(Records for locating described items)
########################################
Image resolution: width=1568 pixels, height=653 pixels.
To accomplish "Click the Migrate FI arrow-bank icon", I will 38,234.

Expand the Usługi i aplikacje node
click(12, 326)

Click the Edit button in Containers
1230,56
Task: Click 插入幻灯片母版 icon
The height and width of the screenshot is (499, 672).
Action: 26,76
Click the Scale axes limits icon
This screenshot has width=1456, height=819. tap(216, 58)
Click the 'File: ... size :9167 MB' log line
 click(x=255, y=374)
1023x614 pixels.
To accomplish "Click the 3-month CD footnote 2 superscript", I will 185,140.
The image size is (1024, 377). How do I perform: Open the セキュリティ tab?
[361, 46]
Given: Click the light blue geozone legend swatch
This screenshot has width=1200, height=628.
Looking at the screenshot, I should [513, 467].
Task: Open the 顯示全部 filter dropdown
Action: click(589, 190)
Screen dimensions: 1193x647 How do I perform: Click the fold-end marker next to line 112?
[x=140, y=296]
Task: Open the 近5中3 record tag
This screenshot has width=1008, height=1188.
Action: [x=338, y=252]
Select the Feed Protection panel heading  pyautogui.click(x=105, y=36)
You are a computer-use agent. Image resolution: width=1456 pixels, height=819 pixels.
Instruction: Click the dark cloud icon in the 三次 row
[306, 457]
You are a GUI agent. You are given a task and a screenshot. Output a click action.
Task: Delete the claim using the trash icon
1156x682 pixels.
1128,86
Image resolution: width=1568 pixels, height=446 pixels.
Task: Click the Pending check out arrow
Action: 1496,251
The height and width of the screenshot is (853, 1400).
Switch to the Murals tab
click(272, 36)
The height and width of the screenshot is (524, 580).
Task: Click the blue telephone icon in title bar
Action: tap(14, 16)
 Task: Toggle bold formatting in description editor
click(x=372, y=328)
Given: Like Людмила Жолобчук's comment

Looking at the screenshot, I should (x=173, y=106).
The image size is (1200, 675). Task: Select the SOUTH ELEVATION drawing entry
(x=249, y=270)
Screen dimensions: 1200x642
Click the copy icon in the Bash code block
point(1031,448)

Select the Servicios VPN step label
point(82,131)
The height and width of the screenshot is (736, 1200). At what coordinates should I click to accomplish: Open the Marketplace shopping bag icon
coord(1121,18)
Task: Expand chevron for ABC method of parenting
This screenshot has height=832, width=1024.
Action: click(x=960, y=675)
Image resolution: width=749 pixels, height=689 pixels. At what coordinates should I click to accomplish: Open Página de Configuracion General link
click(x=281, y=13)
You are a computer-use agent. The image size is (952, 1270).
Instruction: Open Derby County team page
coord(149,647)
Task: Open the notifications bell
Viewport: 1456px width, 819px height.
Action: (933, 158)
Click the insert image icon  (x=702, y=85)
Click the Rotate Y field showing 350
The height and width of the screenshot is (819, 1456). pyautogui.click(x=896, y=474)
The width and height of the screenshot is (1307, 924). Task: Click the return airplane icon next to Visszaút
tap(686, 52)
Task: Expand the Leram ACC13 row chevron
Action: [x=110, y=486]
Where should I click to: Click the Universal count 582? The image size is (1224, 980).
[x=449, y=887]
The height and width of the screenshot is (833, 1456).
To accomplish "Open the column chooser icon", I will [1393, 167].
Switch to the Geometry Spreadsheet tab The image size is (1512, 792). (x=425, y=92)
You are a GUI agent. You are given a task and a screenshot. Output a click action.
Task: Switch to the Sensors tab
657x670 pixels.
########################################
STATED EXERCISE. Format every line of the entries above as a JSON list of strings, one string per line, leaving out blank lines.

RESULT.
[
  "Image resolution: width=1568 pixels, height=653 pixels.",
  "To accomplish \"Click the Migrate FI arrow-bank icon\", I will 38,234.",
  "Expand the Usługi i aplikacje node",
  "click(12, 326)",
  "Click the Edit button in Containers",
  "1230,56",
  "Task: Click 插入幻灯片母版 icon",
  "The height and width of the screenshot is (499, 672).",
  "Action: 26,76",
  "Click the Scale axes limits icon",
  "This screenshot has width=1456, height=819. tap(216, 58)",
  "Click the 'File: ... size :9167 MB' log line",
  " click(x=255, y=374)",
  "1023x614 pixels.",
  "To accomplish \"Click the 3-month CD footnote 2 superscript\", I will 185,140.",
  "The image size is (1024, 377). How do I perform: Open the セキュリティ tab?",
  "[361, 46]",
  "Given: Click the light blue geozone legend swatch",
  "This screenshot has width=1200, height=628.",
  "Looking at the screenshot, I should [513, 467].",
  "Task: Open the 顯示全部 filter dropdown",
  "Action: click(589, 190)",
  "Screen dimensions: 1193x647 How do I perform: Click the fold-end marker next to line 112?",
  "[x=140, y=296]",
  "Task: Open the 近5中3 record tag",
  "This screenshot has width=1008, height=1188.",
  "Action: [x=338, y=252]",
  "Select the Feed Protection panel heading  pyautogui.click(x=105, y=36)",
  "You are a computer-use agent. Image resolution: width=1456 pixels, height=819 pixels.",
  "Instruction: Click the dark cloud icon in the 三次 row",
  "[306, 457]",
  "You are a GUI agent. You are given a task and a screenshot. Output a click action.",
  "Task: Delete the claim using the trash icon",
  "1156x682 pixels.",
  "1128,86",
  "Image resolution: width=1568 pixels, height=446 pixels.",
  "Task: Click the Pending check out arrow",
  "Action: 1496,251",
  "The height and width of the screenshot is (853, 1400).",
  "Switch to the Murals tab",
  "click(272, 36)",
  "The height and width of the screenshot is (524, 580).",
  "Task: Click the blue telephone icon in title bar",
  "Action: tap(14, 16)",
  " Task: Toggle bold formatting in description editor",
  "click(x=372, y=328)",
  "Given: Like Людмила Жолобчук's comment",
  "Looking at the screenshot, I should (x=173, y=106).",
  "The image size is (1200, 675). Task: Select the SOUTH ELEVATION drawing entry",
  "(x=249, y=270)",
  "Screen dimensions: 1200x642",
  "Click the copy icon in the Bash code block",
  "point(1031,448)",
  "Select the Servicios VPN step label",
  "point(82,131)",
  "The height and width of the screenshot is (736, 1200). At what coordinates should I click to accomplish: Open the Marketplace shopping bag icon",
  "coord(1121,18)",
  "Task: Expand chevron for ABC method of parenting",
  "This screenshot has height=832, width=1024.",
  "Action: click(x=960, y=675)",
  "Image resolution: width=749 pixels, height=689 pixels. At what coordinates should I click to accomplish: Open Página de Configuracion General link",
  "click(x=281, y=13)",
  "You are a computer-use agent. The image size is (952, 1270).",
  "Instruction: Open Derby County team page",
  "coord(149,647)",
  "Task: Open the notifications bell",
  "Viewport: 1456px width, 819px height.",
  "Action: (933, 158)",
  "Click the insert image icon  (x=702, y=85)",
  "Click the Rotate Y field showing 350",
  "The height and width of the screenshot is (819, 1456). pyautogui.click(x=896, y=474)",
  "The width and height of the screenshot is (1307, 924). Task: Click the return airplane icon next to Visszaút",
  "tap(686, 52)",
  "Task: Expand the Leram ACC13 row chevron",
  "Action: [x=110, y=486]",
  "Where should I click to: Click the Universal count 582? The image size is (1224, 980).",
  "[x=449, y=887]",
  "The height and width of the screenshot is (833, 1456).",
  "To accomplish \"Open the column chooser icon\", I will [1393, 167].",
  "Switch to the Geometry Spreadsheet tab The image size is (1512, 792). (x=425, y=92)",
  "You are a GUI agent. You are given a task and a screenshot. Output a click action.",
  "Task: Switch to the Sensors tab",
  "657x670 pixels."
]